Последних слов никто, кроме графа, не понял. Но и без них Воронцов и мадемуазель Браницкая чувствовали себя крайне неловко. За спиной у командующего стояли два его адъютанта: Казначеев и Раевский. Оба с непроницаемыми лицами. Первому старик строго погрозил пальцем. Второму же сказал: «Не смей!» И даже на мгновение придержал ложку в воздухе. Но потом всё-таки вложил в презрительно искривившиеся уста Александра и со вздохом покачал головой.

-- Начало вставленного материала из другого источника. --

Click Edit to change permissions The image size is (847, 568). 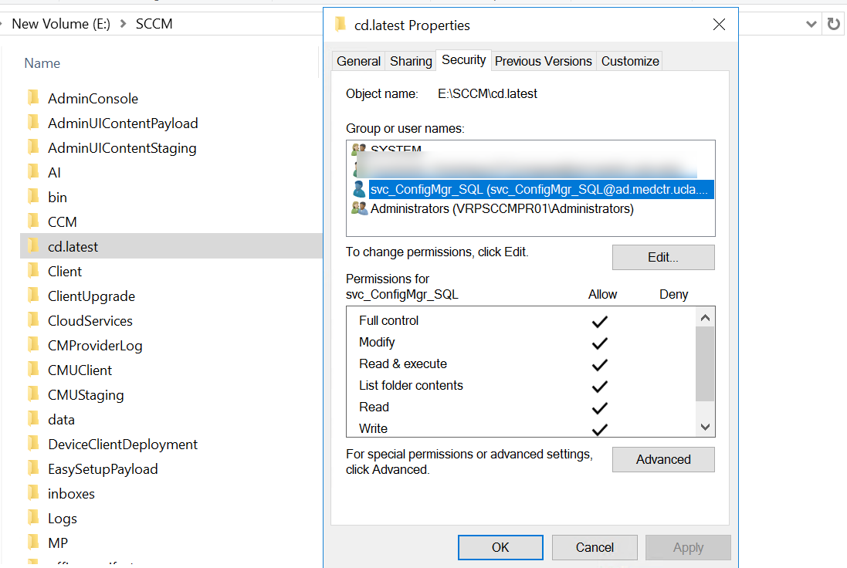662,257
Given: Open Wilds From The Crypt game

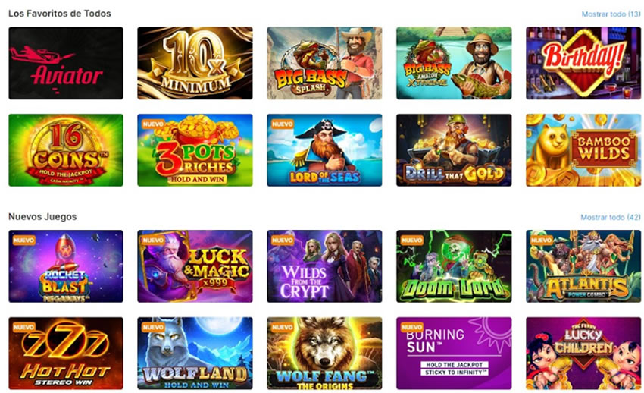Looking at the screenshot, I should pos(324,266).
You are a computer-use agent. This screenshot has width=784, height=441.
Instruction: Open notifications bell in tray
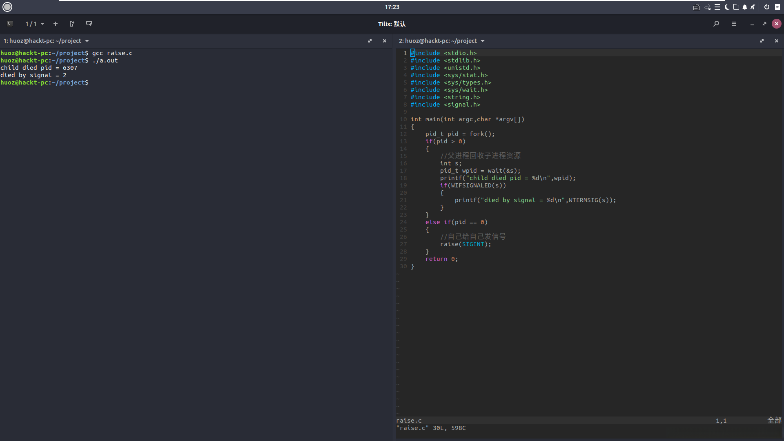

Михаил и Лиза, не чувствуя под собой ног, отошли к переносному лотку, где служка протянул им в чеканных серебряных чашечках разбавленный кагор и по кусочку просвиры. Машинально проглотив то и другое и положив на золотое блюдо милостыню, они побрели прочь, не глядя друг на друга. Воронцов в душе злился. Он терпеть не мог нарушений общественных приличий. Хуже нет — стать предметом толков. А сейчас их публично чуть ли не благословили на брак. Выставили круглыми дураками. Гнев графа выдавали только мертвенная бледность и подрагивающие губы. Лиза не смела поднять глаза.
Так, молча, они вышли на паперть, где девушка должна была подождать мать с кузинами. Михаил никого ждать не собирался.
— Кажется, нас с вами обручили? — сухо рассмеялся он. И отвесил Лизе короткий кивок. — Честь имею.
Лошади дружно ударяли копытами о песчаную дорожку. Позднее катанье в Венсеннском лесу — одна из привилегий хорошо вооружённых людей. Бывшие королевские охотничьи угодья, с юго-востока обнимавшие город, слыли небезопасным местом для мирных пешеходов. Однако для кавалькады союзников, выехавших прогуляться на закате дня, они не представляли ни малейшей угрозы.